**ЗАДАНИЕ**
Проверьте по странице, верны ли следующие утверждения. Для каждого ответьте «да» или «нет» и приведите точную цитату, на которой основан ответ.
1. Фильм «Женитьба» снял Эйзенштейн.
2. Статья «Балетная фальшь» вышла в «Правде» 6.02.1936.
3. В.Я. Фурер был арестован и предстал перед судом.

Однако - на всех парах пришлось вводить в фильм тему стахановского движения, и акценты стали смещаться в сторону пропаганды трудовых рекордов, а не эстетического воспитания трудящихся. И это были ещё не все невзгоды, рухнувшие на Садовника...
19.01.1936 с установочным докладом выступил секретарь ЦК ВКП (б) - товарищу Андрееву было "тошно и больно" смотреть на иллюстрации художников детской книги, свивших гнездо в Ленинграде. Такое начало кампании "борьбы с формализмом" выглядело нелепо, но в этом был свой расчёт - фигура "формалиста", исподтишка растлевающего именно детское сознание, казалась и без того запуганному советскому гражданину особенно зловещей.
Вслед за этим газета "Правда" периодически выстреливает редакционными статьями, наполненными развязной руганью и рассчитанными на то же запугивание: "Сумбур вместо музыки" (28.01.1936), "Балетная фальшь" (6.02.1936), "Какофония в архитектуре" (20.02.1936), "О художниках-пачкунах" (1.03.1936)... Пришёл черёд выявлять формалистических "ведьм" и в кинематографии - под удар попала и мастерская Юткевича. Власть быстро напомнила осмелевшим было художникам, "кто в доме хозяин" - мастерскую закрыли, её фильмы разругали, а самая, судя по отзывам, выдающаяся лента объединения, Женитьба (реж. Э. Гарин и Х. Локшина, 1936), снятая по мотивам комедии Гоголя, вообще разделила участь фильма Эйзенштейна Бежин луг - она бесследно сгинула.
Дикая кампания "борьбы с формализмом" плавно и закономерно перетекла в "Большой Террор". В.Я.Фурер, прототип гуманного "садовника" из фильма Юткевича, застрелился в его преддверии: ускользнул, выходит, от самого гуманного в мире правосудия, встреча с которым была для него не за горами.
В те славные годы "врагов" разоблачали и в жизни, и на экране. Авторы Садовника тоже не избежали этой пропагандистской повинности - бюрократов и головотяпов, показанных здесь, в общем, с беззлобной комедийностью, им пришлось довольно неуклюже переделывать на троцкистов, шпионов и диверсантов. Сталину, однако, и этого было мало - посмотрев уже вконец искалеченный фильм, он приказал ещё сильнее пригвоздить этих персонажей. В доснятом эпизоде арестованного "врага" - форсистого, моложавого, одетого с иголочки инженера Красовского, - показательно проводят сквозь строй тяжело молчащих рабочих, и старый шахтёр веско резюмирует общее мнение: "Уничтожать таких беспощадно!"

**ИЗВЛЕЧЁННЫЕ МАТЕРИАЛЫ**
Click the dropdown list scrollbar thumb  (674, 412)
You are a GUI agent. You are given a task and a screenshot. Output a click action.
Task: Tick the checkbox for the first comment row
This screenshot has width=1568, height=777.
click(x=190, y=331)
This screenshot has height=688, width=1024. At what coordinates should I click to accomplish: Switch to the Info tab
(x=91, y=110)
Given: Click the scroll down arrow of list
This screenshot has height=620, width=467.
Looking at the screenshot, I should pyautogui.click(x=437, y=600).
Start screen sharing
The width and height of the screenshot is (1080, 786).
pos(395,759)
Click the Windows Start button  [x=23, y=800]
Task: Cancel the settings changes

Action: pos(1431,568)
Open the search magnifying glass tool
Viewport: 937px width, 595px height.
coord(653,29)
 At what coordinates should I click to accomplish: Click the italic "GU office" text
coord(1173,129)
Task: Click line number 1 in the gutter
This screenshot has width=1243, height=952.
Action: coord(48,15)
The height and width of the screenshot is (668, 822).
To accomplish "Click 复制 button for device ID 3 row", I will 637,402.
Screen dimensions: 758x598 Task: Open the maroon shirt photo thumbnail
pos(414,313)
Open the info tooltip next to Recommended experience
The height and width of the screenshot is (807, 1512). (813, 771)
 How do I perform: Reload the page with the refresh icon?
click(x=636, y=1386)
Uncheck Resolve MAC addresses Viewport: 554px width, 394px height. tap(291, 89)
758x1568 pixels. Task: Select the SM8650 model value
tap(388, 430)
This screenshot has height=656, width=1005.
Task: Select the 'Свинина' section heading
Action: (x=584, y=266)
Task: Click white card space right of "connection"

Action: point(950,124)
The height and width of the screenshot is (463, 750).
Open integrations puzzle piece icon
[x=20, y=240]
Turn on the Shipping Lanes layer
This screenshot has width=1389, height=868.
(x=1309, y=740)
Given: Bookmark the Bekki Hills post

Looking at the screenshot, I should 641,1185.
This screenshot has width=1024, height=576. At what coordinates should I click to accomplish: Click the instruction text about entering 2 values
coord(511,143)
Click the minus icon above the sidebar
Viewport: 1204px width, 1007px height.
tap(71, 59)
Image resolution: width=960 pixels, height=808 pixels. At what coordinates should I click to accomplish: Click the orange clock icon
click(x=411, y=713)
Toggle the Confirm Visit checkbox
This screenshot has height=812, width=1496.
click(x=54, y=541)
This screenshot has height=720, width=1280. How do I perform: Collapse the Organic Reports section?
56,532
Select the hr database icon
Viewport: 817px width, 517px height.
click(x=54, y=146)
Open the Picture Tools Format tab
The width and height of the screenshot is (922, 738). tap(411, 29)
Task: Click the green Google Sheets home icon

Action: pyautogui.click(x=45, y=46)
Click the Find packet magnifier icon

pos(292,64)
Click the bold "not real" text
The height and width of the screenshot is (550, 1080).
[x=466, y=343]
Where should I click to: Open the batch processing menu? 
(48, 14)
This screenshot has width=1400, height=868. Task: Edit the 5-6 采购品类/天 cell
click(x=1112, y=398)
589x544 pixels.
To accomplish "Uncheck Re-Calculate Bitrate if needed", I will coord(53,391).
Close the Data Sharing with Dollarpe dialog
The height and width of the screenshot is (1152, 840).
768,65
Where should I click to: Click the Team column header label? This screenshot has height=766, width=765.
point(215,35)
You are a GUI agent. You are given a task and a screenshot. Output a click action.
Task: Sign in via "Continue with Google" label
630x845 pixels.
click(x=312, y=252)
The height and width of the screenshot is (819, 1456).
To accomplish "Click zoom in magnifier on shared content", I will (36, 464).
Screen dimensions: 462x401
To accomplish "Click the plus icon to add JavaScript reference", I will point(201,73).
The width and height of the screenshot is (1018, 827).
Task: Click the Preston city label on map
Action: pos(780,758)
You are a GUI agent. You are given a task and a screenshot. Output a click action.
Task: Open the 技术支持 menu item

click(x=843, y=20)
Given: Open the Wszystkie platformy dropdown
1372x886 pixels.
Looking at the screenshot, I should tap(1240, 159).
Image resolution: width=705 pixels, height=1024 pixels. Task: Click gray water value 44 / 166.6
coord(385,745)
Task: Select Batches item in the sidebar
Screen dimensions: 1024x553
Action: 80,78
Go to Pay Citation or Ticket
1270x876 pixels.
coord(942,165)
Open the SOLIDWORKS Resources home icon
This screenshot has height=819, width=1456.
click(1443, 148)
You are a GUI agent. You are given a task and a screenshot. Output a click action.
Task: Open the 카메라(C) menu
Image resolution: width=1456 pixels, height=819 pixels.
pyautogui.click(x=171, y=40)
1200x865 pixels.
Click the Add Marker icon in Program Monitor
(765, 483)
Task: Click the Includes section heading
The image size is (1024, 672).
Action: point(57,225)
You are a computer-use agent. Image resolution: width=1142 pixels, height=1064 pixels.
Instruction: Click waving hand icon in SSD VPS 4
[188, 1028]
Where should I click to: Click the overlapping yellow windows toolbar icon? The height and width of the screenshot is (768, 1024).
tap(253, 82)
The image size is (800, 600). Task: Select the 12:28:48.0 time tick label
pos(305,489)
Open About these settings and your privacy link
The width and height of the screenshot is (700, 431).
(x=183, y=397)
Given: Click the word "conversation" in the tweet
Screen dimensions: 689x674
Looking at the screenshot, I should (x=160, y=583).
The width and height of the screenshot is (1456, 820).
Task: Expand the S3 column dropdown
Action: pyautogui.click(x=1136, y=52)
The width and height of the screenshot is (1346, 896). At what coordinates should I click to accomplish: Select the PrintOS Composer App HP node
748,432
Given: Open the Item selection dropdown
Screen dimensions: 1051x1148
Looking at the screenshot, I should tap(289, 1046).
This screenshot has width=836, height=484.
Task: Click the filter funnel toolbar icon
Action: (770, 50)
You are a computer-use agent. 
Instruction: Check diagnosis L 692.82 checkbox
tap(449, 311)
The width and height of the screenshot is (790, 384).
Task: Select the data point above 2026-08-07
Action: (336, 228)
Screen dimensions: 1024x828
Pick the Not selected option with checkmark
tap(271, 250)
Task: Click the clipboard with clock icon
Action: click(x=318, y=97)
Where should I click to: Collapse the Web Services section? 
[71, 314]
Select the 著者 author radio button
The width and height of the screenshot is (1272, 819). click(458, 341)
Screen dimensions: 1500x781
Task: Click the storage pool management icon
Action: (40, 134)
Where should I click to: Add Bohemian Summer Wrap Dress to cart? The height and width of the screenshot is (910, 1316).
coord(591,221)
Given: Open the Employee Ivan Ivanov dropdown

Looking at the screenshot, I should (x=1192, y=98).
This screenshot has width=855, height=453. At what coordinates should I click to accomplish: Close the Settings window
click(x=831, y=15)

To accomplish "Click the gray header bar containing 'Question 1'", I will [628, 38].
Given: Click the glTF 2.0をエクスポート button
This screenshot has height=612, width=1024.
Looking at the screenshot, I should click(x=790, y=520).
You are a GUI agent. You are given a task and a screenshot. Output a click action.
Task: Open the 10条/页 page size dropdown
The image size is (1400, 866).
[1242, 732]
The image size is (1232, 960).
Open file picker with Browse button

**ОЖИДАЕМЫЙ ОТВЕТ**
1. Нет: «Женитьба (реж. Э. Гарин и Х. Локшина, 1936)».
2. Да: «"Балетная фальшь" (6.02.1936)».
3. Нет: «застрелился в его преддверии».